Many devices, such as fans, use a motor to achieve the purpose of transmission. Therefore, the quality of a motor plays a very important role in the performance of a motor-driven device. A motor failing to work stably would no doubt adversely affect the whole operation of the device. Among others, the bearing is one of the most important factors that have influence on the quality of a motor.

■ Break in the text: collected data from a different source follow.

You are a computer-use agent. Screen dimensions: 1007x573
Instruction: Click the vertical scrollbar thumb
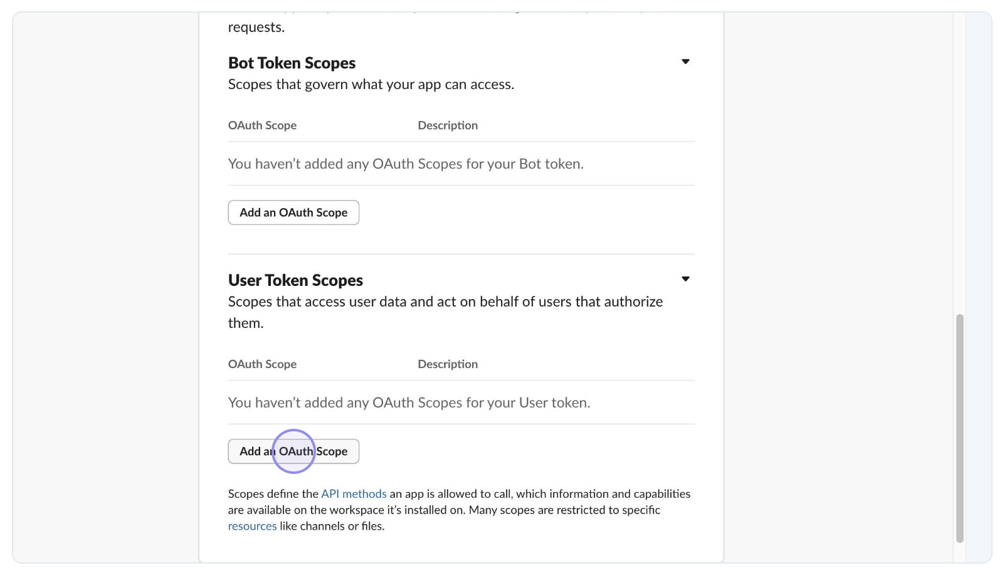(959, 428)
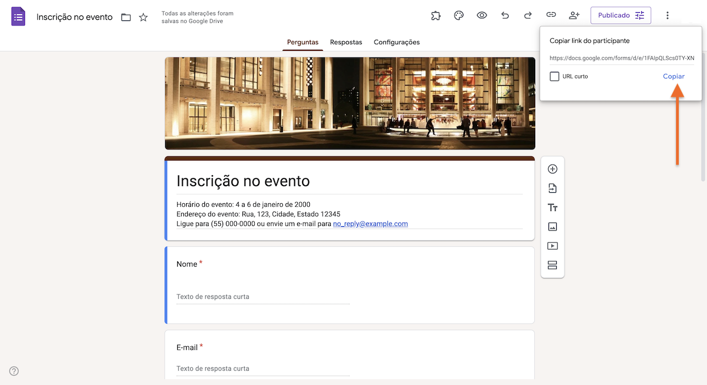Copy the participant link with Copiar
707x385 pixels.
673,76
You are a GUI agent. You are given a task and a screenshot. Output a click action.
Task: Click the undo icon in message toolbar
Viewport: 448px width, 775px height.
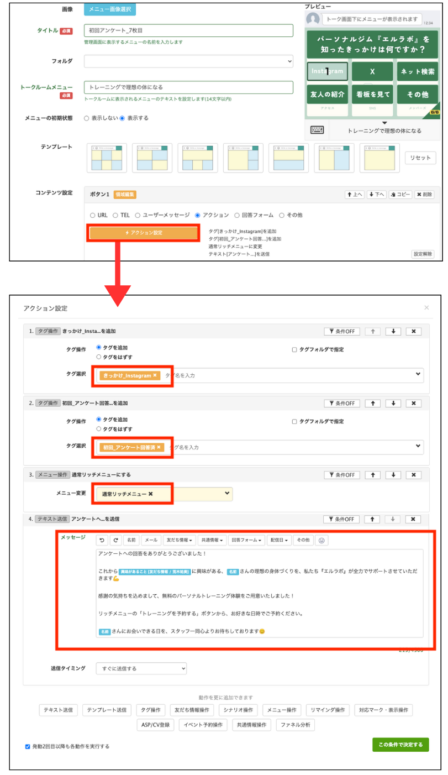click(102, 540)
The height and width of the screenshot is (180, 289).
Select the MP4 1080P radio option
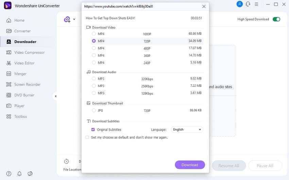(x=94, y=34)
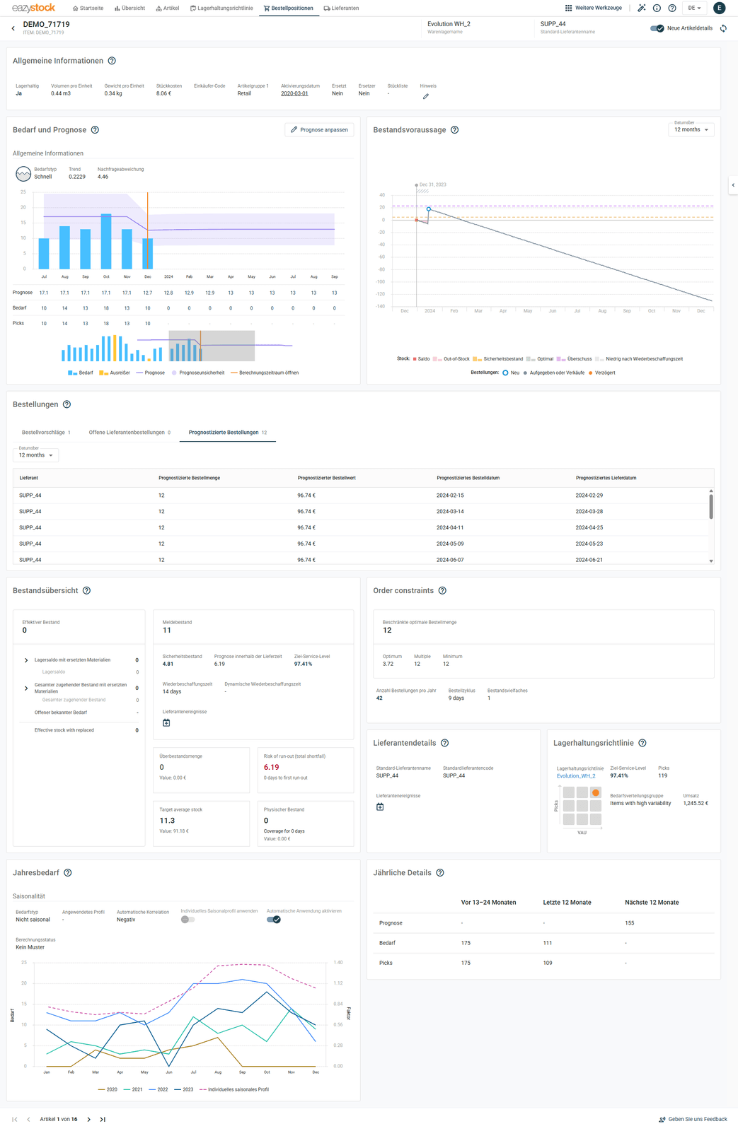Click the pencil icon under Hinweis
The width and height of the screenshot is (738, 1131).
426,96
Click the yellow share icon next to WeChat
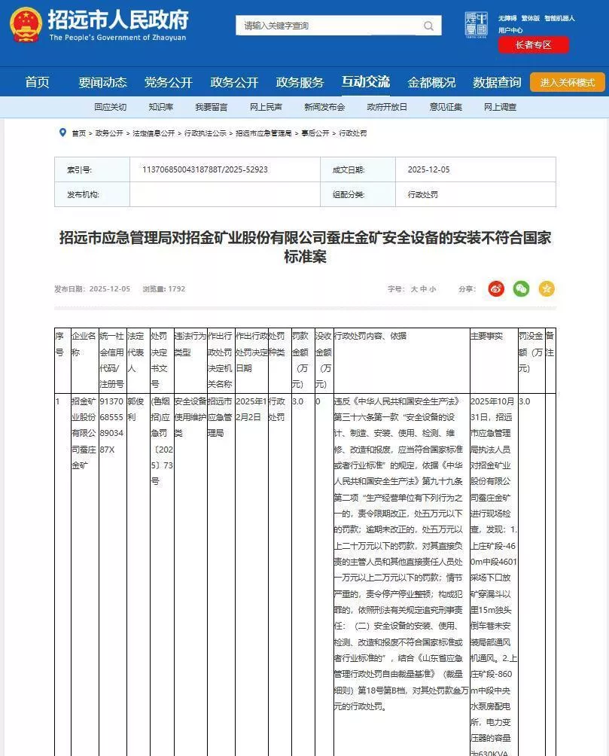Image resolution: width=609 pixels, height=756 pixels. (x=545, y=289)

Conventionally, a fan is formed by injection molding a plastic material. In the manufacturing process of the fan, a central tube of the fan is integrally injection molded along with a bearing, so that the bearing is fixedly held in the central tube to allow stable operation of a motor of the fan. While the bearing can be held in the central tube when the fan is injection molded with a plastic material, the bearing is not held in the central tube in a desired condition good for stable motor operation. This is because the plastic material is subject to thermal expansion and cold contraction, and it is therefore difficult to control correct fitting tightness and required range of fitting allowance between the bearing and the central tube in the process of manufacturing the bearing and the central tube. That is, it is uneasy to achieve proper fit between the bearing and the central tube. For example, in the event the bearing is too tightly fitted in the central tube, it would result in the formation of shrinkage holes on the bearing. On the other hand, in the event the bearing is too loosely fitted in the central tube, it would not be able to effectively hold the bearing in place in the central tube and result in low fitting accuracy and poor fitting allowance. Thus, the conventional way of forming a fan through plastic injection-molding fails to effectively hold the bearing in place in the central tube, and it is uneasy to control the fitting accuracy between the bearing and the central tube in the manufacturing process. These drawbacks in turn cause unstable operation of the fan motor.

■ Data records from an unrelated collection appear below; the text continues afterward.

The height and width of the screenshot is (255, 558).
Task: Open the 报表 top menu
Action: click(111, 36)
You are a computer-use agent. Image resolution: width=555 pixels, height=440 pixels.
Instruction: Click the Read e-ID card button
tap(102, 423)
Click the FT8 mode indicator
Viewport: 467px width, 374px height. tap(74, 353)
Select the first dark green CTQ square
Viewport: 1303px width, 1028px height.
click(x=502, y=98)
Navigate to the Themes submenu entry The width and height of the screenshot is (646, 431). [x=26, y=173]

In another type of fan structure, the central tube is made of a metal material and is integrally formed with the frame of the fan through insert molding. The metal central tube is processed by machining and therefore has relatively high process precision, which enables proper fitting of the bearing in the metal central tube to overcome the drawbacks in the plastic injection-molded fan. However, the metal central tube involves relatively complicated structure and machining procedures. For example, the metal central tube must be additionally machined to provide a shoulder portion therein for supporting the bearing in the central tube. Therefore, the use of the metal central tube inevitably increases the overall manufacturing cost of the fan.

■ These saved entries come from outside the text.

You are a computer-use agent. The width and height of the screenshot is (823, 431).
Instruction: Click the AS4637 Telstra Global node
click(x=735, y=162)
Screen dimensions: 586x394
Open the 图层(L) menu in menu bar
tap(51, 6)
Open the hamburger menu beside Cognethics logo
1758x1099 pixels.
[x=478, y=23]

In brief, the prior art fan bearing retaining structures have the following disadvantages: (1) having low fitting accuracy and poor fitting allowance between the bearing and the plastic central tube; (2) failing to effectively hold the bearing in place to thereby cause vibration of motor; (3) requiring increased cost for manufacturing a metal central tube for stably holding a bearing therein; and (4) involving complicated manufacturing processes and accordingly increased labor and time.
It is therefore tried by the inventor to develop an improved fan bearing retaining structure to overcome the disadvantages in the prior art.